What is needed
Copy every line below exactly.

(Records contained in a dataset)
+---+

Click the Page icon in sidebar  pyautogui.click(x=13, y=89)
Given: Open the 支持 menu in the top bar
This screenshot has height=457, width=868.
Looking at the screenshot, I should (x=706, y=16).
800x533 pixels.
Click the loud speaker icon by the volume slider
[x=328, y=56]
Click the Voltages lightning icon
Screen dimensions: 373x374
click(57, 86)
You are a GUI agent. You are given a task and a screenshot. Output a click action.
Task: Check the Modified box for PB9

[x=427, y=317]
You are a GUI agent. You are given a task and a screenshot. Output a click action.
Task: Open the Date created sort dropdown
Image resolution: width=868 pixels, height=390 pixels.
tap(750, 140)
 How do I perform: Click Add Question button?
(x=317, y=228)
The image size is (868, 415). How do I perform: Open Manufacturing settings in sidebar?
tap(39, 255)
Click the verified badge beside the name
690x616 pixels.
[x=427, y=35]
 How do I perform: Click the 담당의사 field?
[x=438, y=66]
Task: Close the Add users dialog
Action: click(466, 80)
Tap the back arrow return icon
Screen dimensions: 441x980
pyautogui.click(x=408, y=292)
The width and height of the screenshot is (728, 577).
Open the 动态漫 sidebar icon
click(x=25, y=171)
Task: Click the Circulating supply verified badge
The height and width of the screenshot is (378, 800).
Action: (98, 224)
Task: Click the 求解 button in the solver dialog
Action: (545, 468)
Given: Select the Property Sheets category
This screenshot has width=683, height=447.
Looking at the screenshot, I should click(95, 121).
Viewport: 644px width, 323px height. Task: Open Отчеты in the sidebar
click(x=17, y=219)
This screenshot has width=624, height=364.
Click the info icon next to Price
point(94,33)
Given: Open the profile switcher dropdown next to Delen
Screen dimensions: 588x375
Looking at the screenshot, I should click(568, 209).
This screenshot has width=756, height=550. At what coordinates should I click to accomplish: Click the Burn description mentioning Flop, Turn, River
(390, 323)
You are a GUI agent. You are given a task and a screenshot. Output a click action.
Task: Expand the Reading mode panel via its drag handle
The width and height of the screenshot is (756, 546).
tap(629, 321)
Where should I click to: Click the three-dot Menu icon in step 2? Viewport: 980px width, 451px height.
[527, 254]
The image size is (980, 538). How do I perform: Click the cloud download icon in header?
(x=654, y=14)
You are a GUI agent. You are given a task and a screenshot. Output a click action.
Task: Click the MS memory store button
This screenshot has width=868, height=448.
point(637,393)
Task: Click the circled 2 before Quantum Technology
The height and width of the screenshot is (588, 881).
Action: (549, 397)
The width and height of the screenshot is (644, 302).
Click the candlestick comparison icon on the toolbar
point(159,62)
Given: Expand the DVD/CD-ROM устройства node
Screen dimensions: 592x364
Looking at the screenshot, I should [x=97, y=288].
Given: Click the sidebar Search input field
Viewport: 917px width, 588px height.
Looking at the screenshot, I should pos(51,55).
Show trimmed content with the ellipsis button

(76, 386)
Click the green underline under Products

+---+

Output
Click the Page icon in sidebar  pyautogui.click(x=13, y=89)
Given: Open the 支持 menu in the top bar
This screenshot has height=457, width=868.
Looking at the screenshot, I should (x=706, y=16).
800x533 pixels.
Click the loud speaker icon by the volume slider
[x=328, y=56]
Click the Voltages lightning icon
Screen dimensions: 373x374
click(57, 86)
You are a GUI agent. You are given a task and a screenshot. Output a click action.
Task: Check the Modified box for PB9

[x=427, y=317]
You are a GUI agent. You are given a task and a screenshot. Output a click action.
Task: Open the Date created sort dropdown
Image resolution: width=868 pixels, height=390 pixels.
tap(750, 140)
 How do I perform: Click Add Question button?
(x=317, y=228)
The image size is (868, 415). How do I perform: Open Manufacturing settings in sidebar?
tap(39, 255)
Click the verified badge beside the name
690x616 pixels.
[x=427, y=35]
 How do I perform: Click the 담당의사 field?
[x=438, y=66]
Task: Close the Add users dialog
Action: click(466, 80)
Tap the back arrow return icon
Screen dimensions: 441x980
pyautogui.click(x=408, y=292)
The width and height of the screenshot is (728, 577).
Open the 动态漫 sidebar icon
click(x=25, y=171)
Task: Click the Circulating supply verified badge
The height and width of the screenshot is (378, 800).
Action: (98, 224)
Task: Click the 求解 button in the solver dialog
Action: (545, 468)
Given: Select the Property Sheets category
This screenshot has width=683, height=447.
Looking at the screenshot, I should click(95, 121).
Viewport: 644px width, 323px height. Task: Open Отчеты in the sidebar
click(x=17, y=219)
This screenshot has width=624, height=364.
Click the info icon next to Price
point(94,33)
Given: Open the profile switcher dropdown next to Delen
Screen dimensions: 588x375
Looking at the screenshot, I should click(568, 209).
This screenshot has width=756, height=550. At what coordinates should I click to accomplish: Click the Burn description mentioning Flop, Turn, River
(390, 323)
You are a GUI agent. You are given a task and a screenshot. Output a click action.
Task: Expand the Reading mode panel via its drag handle
The width and height of the screenshot is (756, 546).
tap(629, 321)
Where should I click to: Click the three-dot Menu icon in step 2? Viewport: 980px width, 451px height.
[527, 254]
The image size is (980, 538). How do I perform: Click the cloud download icon in header?
(x=654, y=14)
You are a GUI agent. You are given a task and a screenshot. Output a click action.
Task: Click the MS memory store button
This screenshot has width=868, height=448.
point(637,393)
Task: Click the circled 2 before Quantum Technology
The height and width of the screenshot is (588, 881).
Action: (549, 397)
The width and height of the screenshot is (644, 302).
Click the candlestick comparison icon on the toolbar
point(159,62)
Given: Expand the DVD/CD-ROM устройства node
Screen dimensions: 592x364
Looking at the screenshot, I should [x=97, y=288].
Given: Click the sidebar Search input field
Viewport: 917px width, 588px height.
Looking at the screenshot, I should pos(51,55).
Show trimmed content with the ellipsis button

(76, 386)
Click the green underline under Products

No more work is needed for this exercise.